What I have here is a question that seems reasonably straightforward to me, but one which I know has a strong potential for generating some discussion and debate. That’s the main reason I’ve put it here, although for my own purposes I’m interested in what the laws currently say, rather than how they should be changed.
One of the common objections to allowing the Bush era tax rates to lapse, for annual household incomes higher than $250K, is that this might adversely affect small business, causing them to reduce hiring/hours, or even to let workers go. But, how exactly is that supposed to happen? Isn’t the tax on business profit supposed to be separate from the income tax imposed on the salary you decide to pay yourself? By the same token, if the business owner takes all the net profit for himself/herself and family, then doesn’t that mean all the remaining revenue of the enterprise goes back into said business, in the form of wages, rent, equipment, and inventory?
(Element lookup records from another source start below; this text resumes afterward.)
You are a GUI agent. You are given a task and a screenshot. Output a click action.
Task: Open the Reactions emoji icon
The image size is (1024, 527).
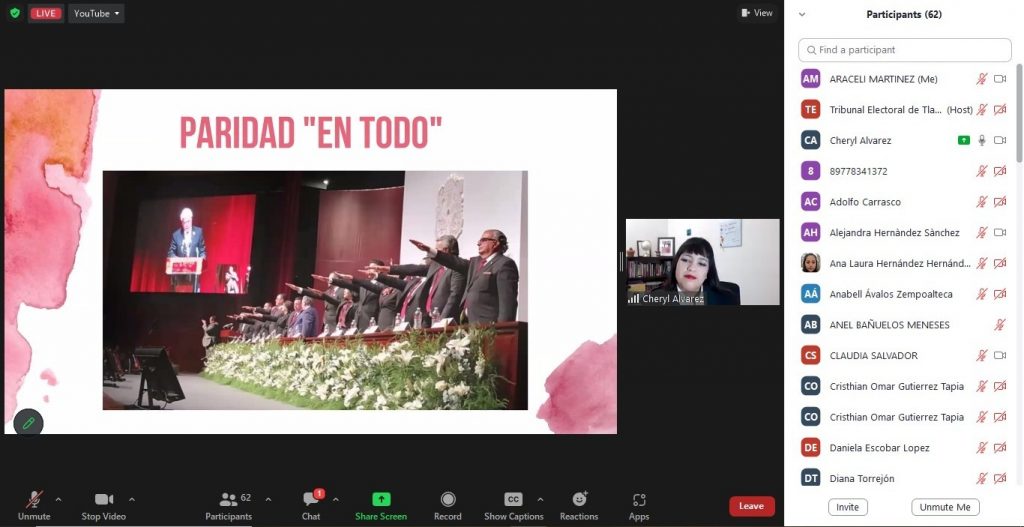(579, 499)
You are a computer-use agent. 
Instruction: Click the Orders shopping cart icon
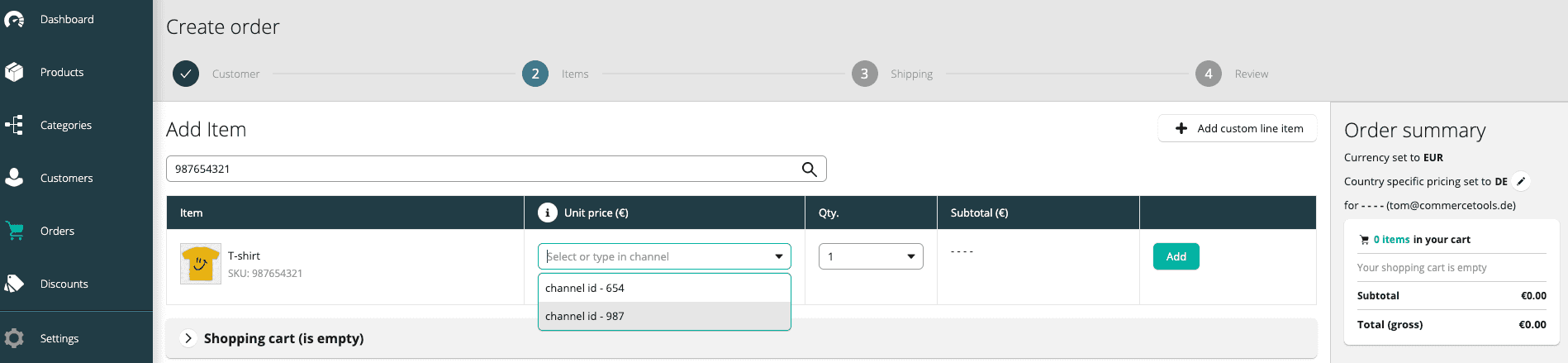pyautogui.click(x=14, y=231)

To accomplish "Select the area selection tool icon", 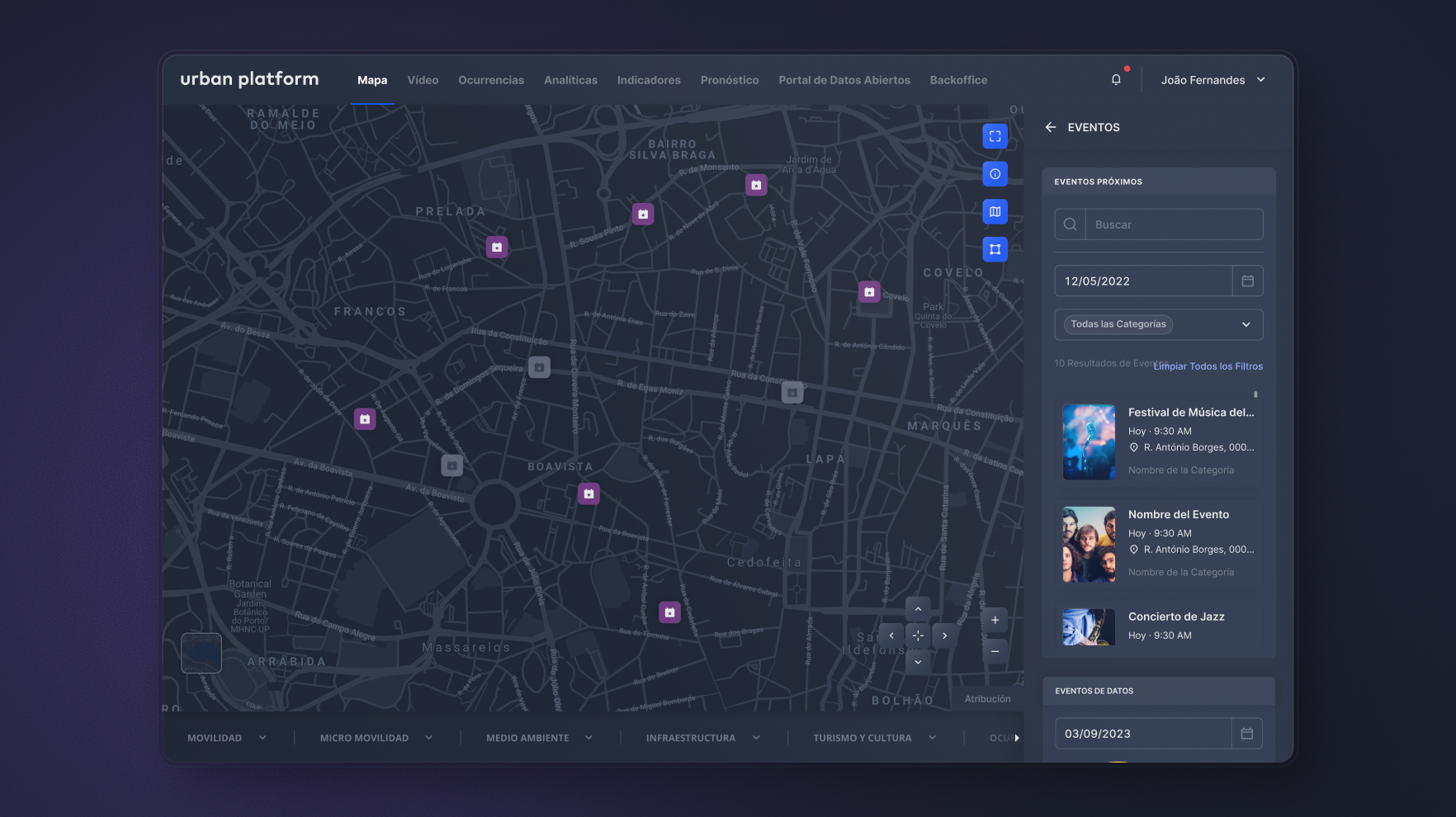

A lot of small business owners or partners file as an S Corp on their taxes. This allows them to pay personal income tax rates instead of corporate tax rates. If they earn more than 250k, they do pay more.
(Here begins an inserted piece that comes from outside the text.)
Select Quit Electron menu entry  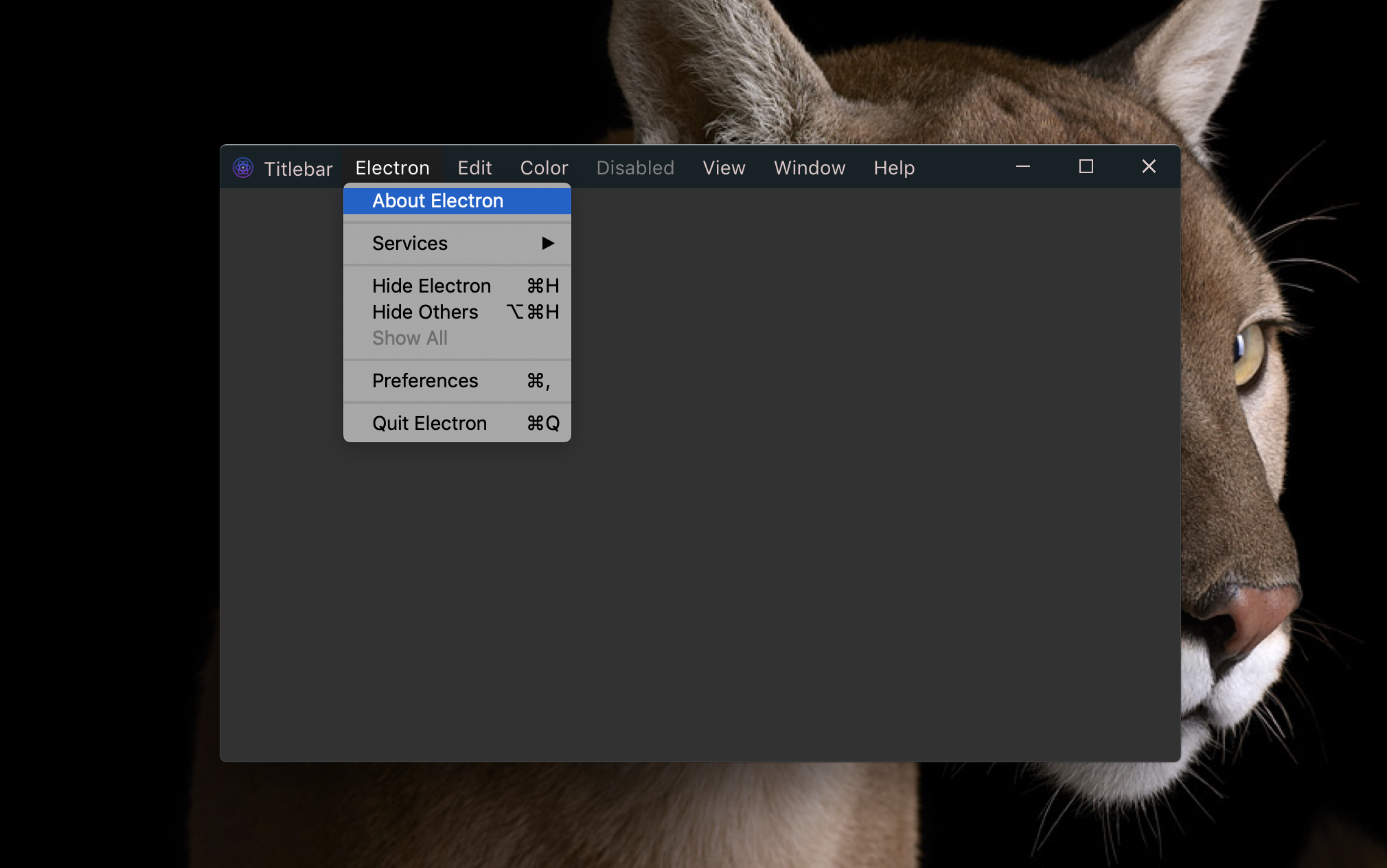tap(429, 423)
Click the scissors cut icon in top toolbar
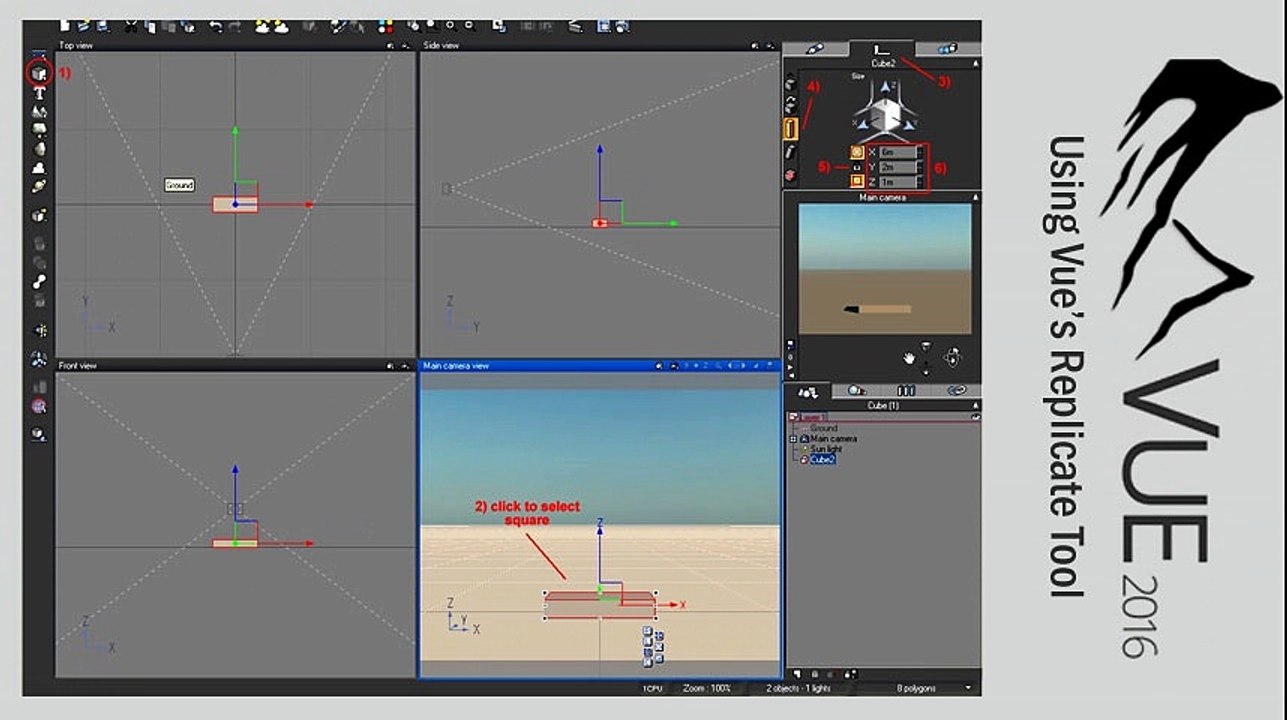This screenshot has height=720, width=1287. coord(131,27)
Of course, the S Corp exists so that small business owners can pay less in taxes than corporations. And the amount of people filing as S Corps above 250k is like 2%, and it’s usually investors who don’t have much to say in the way of hiring and firing. Plus, you’re talking about 4% more, so to have to fire an employee over it takes earning a lot more than 250k. And as you said, that’s 250k in profit, not revenue. If they want to hire or fire, they use pre-taxed money. So there’s further dilution. Overall, it will have no effect on national unemployment.
It’s just that even saying the phrase tax increase scares small businesses because they are usually already scraping by. Plus they pay the full amount of social security/medicaid instead of having half of it matched by an employer on the first 100k or so (though even there, anyone filing as an S Corp can divide their income into salary and bonus, with only the salary being subject to payroll taxes. For the rich investor-types, it’s all bonus income.)
My post was kind of bad there…the basic assumption is that an SBO earning 500k would now need to earn 515k to make the same take home. The assumption is that they would cut expenses to meet that threshold.
It wouldn’t affect unemployment any more than it did when Clinton raised taxes, which is to say not at all. There’s not enough people making 250k and filing as S Corps. This, like most tax issues, is about the top earners not losing their small tax breaks that offset their higher income brackets.